Manly men tend to follow specific rules in life that may or may not make sense to others. For instance, even though they are in pain after surgery, they insist on driving home on their own. If the plumbing is faulty or a lighting fixture needs repair, they get their tools to fix either without a professional’s help. Any problem that affects the household members should be resolved by them as well. Otherwise, these men may not feel like they are doing an excellent job in the family department.
“Couples’ expectations about what marriage should be like are completely off from the reality of what marriage is actually like,” Dr. Chantal Gagnon PhD LMHC says. But the real issue with guys who live with this kind of mindset is that they hardly see the essence of attending couples therapy. Some assume that the treatment is only for weak or mentally unstable people. Others believe that there’s just nothing wrong about them; that’s why it’s a waste of money to enroll to one.

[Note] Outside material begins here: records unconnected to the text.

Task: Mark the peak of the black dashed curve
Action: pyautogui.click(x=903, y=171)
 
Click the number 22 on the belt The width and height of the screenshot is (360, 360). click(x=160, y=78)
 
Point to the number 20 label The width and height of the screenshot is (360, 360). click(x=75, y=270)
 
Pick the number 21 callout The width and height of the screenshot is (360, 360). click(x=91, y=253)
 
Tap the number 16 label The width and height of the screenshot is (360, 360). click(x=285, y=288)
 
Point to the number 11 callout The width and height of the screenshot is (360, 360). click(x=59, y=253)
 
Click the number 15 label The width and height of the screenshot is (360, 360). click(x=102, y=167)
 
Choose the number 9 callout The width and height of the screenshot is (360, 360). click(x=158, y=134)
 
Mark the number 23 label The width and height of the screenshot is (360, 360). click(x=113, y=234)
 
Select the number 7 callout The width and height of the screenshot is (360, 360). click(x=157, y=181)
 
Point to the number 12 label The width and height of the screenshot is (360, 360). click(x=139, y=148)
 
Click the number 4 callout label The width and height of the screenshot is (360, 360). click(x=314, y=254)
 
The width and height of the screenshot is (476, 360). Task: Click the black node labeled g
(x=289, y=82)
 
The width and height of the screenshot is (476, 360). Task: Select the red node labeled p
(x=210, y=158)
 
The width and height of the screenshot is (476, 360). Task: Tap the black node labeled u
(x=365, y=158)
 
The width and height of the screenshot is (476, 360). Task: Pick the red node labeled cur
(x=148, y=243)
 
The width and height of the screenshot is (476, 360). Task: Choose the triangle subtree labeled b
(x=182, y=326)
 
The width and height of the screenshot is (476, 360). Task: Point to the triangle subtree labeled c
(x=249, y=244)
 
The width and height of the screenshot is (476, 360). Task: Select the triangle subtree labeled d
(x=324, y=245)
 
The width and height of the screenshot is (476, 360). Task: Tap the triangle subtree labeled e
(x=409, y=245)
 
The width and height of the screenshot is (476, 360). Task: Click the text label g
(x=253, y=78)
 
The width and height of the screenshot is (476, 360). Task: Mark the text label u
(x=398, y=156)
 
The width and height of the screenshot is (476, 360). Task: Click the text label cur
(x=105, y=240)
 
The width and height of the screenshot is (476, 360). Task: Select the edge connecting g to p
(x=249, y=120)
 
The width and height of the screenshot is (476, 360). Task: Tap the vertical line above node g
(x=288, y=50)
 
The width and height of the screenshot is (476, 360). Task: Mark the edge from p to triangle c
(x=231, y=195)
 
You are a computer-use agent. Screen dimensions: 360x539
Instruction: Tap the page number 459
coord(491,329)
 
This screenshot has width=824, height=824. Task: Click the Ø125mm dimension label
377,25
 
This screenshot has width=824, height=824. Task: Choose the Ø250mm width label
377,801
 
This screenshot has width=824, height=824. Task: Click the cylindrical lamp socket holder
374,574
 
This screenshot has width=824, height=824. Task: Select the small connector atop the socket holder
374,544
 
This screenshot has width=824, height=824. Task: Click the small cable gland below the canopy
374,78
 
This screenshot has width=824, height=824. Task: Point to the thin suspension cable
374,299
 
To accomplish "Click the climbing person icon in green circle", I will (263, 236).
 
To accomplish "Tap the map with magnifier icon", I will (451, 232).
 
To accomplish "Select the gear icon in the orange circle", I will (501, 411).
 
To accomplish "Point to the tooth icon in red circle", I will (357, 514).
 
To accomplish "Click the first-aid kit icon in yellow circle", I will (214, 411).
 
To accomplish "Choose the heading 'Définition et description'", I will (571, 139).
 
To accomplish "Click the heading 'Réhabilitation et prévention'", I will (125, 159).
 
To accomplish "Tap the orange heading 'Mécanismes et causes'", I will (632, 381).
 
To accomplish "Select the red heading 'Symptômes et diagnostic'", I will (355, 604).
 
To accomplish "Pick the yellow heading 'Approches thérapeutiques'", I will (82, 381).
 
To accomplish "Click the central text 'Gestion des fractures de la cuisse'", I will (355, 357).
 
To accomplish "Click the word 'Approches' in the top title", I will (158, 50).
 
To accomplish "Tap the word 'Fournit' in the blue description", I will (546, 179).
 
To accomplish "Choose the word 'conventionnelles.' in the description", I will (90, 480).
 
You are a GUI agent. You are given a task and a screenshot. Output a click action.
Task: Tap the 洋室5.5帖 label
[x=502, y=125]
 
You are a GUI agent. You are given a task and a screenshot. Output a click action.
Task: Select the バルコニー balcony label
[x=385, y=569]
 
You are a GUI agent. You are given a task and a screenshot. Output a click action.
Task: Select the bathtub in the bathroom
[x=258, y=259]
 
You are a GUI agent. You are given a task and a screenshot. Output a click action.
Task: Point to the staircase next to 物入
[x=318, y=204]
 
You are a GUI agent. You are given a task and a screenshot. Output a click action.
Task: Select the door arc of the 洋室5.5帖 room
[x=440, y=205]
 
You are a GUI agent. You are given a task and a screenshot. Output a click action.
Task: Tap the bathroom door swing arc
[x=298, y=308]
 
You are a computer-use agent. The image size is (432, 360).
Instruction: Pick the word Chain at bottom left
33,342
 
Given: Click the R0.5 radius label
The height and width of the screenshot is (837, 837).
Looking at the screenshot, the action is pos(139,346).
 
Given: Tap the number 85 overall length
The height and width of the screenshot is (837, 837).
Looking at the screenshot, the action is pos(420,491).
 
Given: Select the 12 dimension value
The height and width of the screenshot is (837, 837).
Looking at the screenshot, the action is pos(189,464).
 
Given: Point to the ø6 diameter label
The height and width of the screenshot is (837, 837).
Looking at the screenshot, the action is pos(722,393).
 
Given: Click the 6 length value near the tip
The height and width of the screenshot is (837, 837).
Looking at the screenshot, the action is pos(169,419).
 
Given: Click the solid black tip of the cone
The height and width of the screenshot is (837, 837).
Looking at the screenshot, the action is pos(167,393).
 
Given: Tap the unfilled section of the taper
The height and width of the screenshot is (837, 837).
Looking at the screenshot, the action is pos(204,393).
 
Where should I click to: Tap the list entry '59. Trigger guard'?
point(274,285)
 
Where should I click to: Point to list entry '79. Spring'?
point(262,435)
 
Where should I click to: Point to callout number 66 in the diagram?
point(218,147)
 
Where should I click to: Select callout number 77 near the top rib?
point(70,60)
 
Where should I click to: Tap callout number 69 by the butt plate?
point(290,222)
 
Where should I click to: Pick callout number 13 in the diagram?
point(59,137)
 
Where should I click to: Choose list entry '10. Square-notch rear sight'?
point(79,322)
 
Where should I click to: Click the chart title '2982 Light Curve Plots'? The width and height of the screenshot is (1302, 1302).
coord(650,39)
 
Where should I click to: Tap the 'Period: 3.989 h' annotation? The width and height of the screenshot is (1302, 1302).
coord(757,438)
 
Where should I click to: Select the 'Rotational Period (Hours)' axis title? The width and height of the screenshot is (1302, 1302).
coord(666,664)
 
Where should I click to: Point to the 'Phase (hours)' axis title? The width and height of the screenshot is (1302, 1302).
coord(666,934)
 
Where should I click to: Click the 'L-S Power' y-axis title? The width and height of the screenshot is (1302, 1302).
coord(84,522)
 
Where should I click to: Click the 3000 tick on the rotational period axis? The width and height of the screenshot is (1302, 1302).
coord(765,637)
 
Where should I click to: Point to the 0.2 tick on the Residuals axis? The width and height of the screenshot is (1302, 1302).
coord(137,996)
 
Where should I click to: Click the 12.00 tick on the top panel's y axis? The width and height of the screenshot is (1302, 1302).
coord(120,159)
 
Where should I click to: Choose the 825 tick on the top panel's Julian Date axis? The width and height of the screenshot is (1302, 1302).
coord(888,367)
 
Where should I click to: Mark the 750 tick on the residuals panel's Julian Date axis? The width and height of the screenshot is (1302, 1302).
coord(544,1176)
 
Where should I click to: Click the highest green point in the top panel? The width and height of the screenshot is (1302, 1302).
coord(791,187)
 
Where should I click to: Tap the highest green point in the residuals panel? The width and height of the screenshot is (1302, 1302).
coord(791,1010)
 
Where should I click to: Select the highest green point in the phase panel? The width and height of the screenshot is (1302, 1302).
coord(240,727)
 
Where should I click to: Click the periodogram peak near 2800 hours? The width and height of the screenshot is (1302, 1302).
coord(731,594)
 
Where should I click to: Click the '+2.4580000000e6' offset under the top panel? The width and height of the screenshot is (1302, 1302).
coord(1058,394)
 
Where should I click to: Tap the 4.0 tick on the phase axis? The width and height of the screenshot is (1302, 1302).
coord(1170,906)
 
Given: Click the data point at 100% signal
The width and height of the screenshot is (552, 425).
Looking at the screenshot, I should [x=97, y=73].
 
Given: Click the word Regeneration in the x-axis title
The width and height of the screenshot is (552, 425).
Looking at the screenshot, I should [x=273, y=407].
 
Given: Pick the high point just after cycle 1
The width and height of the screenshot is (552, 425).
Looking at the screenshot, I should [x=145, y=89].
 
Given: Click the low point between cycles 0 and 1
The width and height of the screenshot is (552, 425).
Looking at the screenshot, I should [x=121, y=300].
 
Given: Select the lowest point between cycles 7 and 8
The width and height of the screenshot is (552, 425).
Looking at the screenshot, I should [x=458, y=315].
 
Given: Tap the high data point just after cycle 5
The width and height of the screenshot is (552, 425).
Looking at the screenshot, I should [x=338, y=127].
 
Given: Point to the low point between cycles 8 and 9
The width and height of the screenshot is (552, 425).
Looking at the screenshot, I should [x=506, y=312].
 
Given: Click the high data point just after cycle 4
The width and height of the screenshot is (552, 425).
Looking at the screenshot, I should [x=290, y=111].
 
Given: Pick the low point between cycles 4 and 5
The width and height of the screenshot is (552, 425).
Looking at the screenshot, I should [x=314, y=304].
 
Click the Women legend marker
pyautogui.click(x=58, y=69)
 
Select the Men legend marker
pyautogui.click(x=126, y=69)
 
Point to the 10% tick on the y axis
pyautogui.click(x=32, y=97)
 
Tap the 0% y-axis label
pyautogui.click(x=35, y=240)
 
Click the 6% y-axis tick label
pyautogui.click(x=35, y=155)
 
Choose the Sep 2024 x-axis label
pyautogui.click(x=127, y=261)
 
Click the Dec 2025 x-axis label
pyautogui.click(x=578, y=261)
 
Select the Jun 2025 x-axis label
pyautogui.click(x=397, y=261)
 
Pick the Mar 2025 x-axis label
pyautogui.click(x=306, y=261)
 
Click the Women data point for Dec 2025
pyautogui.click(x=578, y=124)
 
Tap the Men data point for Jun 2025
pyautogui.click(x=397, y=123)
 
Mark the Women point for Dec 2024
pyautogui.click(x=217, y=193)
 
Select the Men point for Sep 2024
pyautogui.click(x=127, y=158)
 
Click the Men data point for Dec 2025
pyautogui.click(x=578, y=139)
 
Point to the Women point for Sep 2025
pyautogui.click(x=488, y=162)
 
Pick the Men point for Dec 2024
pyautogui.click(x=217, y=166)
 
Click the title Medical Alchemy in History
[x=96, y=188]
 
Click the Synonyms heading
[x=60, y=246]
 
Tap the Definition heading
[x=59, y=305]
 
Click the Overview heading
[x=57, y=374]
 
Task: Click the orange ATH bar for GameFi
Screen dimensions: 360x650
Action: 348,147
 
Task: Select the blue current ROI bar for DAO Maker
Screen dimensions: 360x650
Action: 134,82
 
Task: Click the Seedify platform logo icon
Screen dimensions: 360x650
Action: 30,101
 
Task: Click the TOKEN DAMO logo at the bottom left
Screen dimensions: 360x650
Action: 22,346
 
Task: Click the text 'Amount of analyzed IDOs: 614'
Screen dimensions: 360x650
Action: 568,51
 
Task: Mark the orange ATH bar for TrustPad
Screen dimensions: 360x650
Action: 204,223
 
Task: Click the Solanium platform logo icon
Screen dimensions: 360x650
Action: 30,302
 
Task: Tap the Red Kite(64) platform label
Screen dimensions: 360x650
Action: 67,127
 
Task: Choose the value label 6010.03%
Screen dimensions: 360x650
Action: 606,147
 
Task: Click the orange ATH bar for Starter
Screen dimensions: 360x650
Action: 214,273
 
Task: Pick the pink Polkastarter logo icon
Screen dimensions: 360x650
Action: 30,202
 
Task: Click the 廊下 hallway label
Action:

In case that smells like applesauce to you, and your husband is no different from the type of men mentioned above, then here’s how you can encourage him to go to therapy for couples with you.
- Lay Out The Facts
Individuals tend to be oblivious of hard truths, primarily when you never speak openly about it. A quick fix to that is to have a sit-down meeting with your spouse to discuss everything that seems problematic in your relationship. Then, you can tell how much you want to resolve this stuff so that you’ll be able to live together in peace.
- Express The Benefits Of Marriage Counseling
The objection of some guys to couples therapy sometimes come from their lack of knowledge on the advantages it will bring to your marriage. Due to that, you may conduct a little research on the benefits of this form of counseling before asking your better half to attend one. That won’t be a difficult task since there are a few web pages dedicated to this topic. “Even better, these insights and skills that you’ll gain from marriage counseling and couples therapy can have great and lasting benefits in your other relationships, including in your relationships with colleagues, children, and other family members.” Julie Williams, Psy.D. added.
- Stress That You Won’t Go There To Blame Each Other
Another secret fear of men who refuse to receive counseling is that you will merely start blaming one another there. “If that’s all we’re going to do, we can do that here and now without paying anyone,” a husband might say. Your goal at this point, therefore, is to help your significant other to realize that that’s not the reason why you wish to attend therapy. It’s mostly because you want a lasting relationship with him, and that may not happen if you got issues you don’t discuss on your own.
- Talk About The Counselor You Found
In case your spouse’s complaint is that he does not know the therapist, that is your cue to speak of the accolades of the mental health professional you found. Mention the good things you heard about this counselor from your friends or relatives. Emphasize the affordability of his or her services, especially if your husband is budget-conscious. The more he can envision what kind of therapist you chose, the easier it may be to encourage him to go to couples therapy. “Through the counseling process, couples find ways to improve their level of relationship satisfaction, sometimes they can also identify obstacles or characteristics that are too much to bear for either person or for the relationship to overcome.” Dana Baduna, PhD, LMFT said.
Be sure to try these tips if you believe that your relationship with your better half can improve through intervention.